%%

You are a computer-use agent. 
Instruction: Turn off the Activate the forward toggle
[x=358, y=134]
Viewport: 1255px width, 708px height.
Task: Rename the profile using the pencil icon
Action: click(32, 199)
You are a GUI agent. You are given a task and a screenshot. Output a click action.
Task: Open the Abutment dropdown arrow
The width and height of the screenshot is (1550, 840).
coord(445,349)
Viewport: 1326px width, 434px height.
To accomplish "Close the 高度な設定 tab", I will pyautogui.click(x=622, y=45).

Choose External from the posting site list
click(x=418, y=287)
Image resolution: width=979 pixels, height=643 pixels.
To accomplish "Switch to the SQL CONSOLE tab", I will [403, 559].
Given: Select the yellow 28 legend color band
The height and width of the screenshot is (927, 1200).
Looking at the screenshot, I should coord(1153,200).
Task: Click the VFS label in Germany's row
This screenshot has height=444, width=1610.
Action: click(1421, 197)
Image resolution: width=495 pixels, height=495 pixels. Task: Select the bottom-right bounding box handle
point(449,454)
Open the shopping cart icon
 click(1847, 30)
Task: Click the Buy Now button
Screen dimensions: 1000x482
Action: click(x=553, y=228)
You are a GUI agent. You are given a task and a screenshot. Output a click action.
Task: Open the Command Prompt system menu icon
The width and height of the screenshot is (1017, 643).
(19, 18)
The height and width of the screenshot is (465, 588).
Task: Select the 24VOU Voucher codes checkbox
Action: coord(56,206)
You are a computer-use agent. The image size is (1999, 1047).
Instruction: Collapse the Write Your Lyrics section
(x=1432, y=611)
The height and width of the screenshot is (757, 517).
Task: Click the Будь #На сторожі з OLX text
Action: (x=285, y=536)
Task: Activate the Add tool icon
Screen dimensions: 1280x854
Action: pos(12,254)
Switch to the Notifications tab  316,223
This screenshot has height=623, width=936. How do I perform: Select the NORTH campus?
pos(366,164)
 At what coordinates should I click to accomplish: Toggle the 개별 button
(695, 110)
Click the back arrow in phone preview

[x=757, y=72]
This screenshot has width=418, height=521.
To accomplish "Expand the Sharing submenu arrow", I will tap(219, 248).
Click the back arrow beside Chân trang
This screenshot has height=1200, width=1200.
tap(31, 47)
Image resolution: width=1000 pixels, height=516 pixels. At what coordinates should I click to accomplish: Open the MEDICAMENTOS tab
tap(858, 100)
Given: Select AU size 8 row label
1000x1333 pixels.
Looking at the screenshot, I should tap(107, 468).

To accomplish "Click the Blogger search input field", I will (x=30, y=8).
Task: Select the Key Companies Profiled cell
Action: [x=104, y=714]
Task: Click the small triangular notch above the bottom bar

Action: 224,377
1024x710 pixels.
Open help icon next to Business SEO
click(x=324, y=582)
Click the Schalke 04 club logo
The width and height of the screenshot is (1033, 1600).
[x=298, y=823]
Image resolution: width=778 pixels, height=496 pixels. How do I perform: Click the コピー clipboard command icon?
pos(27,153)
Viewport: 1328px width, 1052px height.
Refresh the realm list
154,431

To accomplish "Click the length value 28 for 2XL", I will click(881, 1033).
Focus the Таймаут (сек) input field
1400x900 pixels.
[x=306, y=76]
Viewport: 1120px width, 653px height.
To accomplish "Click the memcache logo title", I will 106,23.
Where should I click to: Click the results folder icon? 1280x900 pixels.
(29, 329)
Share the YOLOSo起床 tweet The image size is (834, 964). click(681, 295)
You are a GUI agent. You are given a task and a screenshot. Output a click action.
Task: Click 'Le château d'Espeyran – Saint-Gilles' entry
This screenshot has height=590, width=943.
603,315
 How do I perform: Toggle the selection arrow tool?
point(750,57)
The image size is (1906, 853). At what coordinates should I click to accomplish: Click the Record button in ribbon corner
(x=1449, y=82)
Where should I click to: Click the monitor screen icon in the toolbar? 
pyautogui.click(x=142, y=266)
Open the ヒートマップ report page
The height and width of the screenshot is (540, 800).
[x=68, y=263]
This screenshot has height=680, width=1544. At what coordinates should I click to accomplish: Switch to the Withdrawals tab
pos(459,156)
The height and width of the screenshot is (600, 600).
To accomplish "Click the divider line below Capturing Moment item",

%%

**Assignment:** Every line in the data that includes the word "logo" should be counted, and only the resulting number given.

**Worked solution:** 2